> _Exercise objective_:
Find the line with "Given: Click the previous" in the entries below. Repeat it, every following line, and the line with "Open the Refactor", exactly and with nothing added.

> _Task input_:
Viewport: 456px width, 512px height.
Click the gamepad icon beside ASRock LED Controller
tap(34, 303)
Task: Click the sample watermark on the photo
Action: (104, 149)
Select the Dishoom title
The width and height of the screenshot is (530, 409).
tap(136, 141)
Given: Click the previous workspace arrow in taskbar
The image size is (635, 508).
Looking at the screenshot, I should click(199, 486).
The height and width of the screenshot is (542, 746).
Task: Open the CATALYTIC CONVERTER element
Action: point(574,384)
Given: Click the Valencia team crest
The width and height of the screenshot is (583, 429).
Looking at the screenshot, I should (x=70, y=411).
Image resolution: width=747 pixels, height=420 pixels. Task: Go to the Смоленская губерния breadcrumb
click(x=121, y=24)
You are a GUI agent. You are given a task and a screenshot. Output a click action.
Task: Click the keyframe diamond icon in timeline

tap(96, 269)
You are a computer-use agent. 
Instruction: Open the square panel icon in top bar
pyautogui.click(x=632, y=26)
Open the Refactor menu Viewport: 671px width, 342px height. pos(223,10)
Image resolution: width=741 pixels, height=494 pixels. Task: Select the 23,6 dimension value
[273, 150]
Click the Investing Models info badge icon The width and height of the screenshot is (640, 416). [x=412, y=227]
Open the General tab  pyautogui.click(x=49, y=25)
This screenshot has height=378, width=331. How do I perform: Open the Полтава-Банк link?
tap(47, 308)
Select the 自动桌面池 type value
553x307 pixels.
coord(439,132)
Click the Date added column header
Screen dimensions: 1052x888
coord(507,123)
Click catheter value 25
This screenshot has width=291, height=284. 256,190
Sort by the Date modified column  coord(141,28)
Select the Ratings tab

> _Task answer_:
Given: Click the previous workspace arrow in taskbar
The image size is (635, 508).
Looking at the screenshot, I should click(199, 486).
The height and width of the screenshot is (542, 746).
Task: Open the CATALYTIC CONVERTER element
Action: point(574,384)
Given: Click the Valencia team crest
The width and height of the screenshot is (583, 429).
Looking at the screenshot, I should (x=70, y=411).
Image resolution: width=747 pixels, height=420 pixels. Task: Go to the Смоленская губерния breadcrumb
click(x=121, y=24)
You are a GUI agent. You are given a task and a screenshot. Output a click action.
Task: Click the keyframe diamond icon in timeline

tap(96, 269)
You are a computer-use agent. 
Instruction: Open the square panel icon in top bar
pyautogui.click(x=632, y=26)
Open the Refactor menu Viewport: 671px width, 342px height. pos(223,10)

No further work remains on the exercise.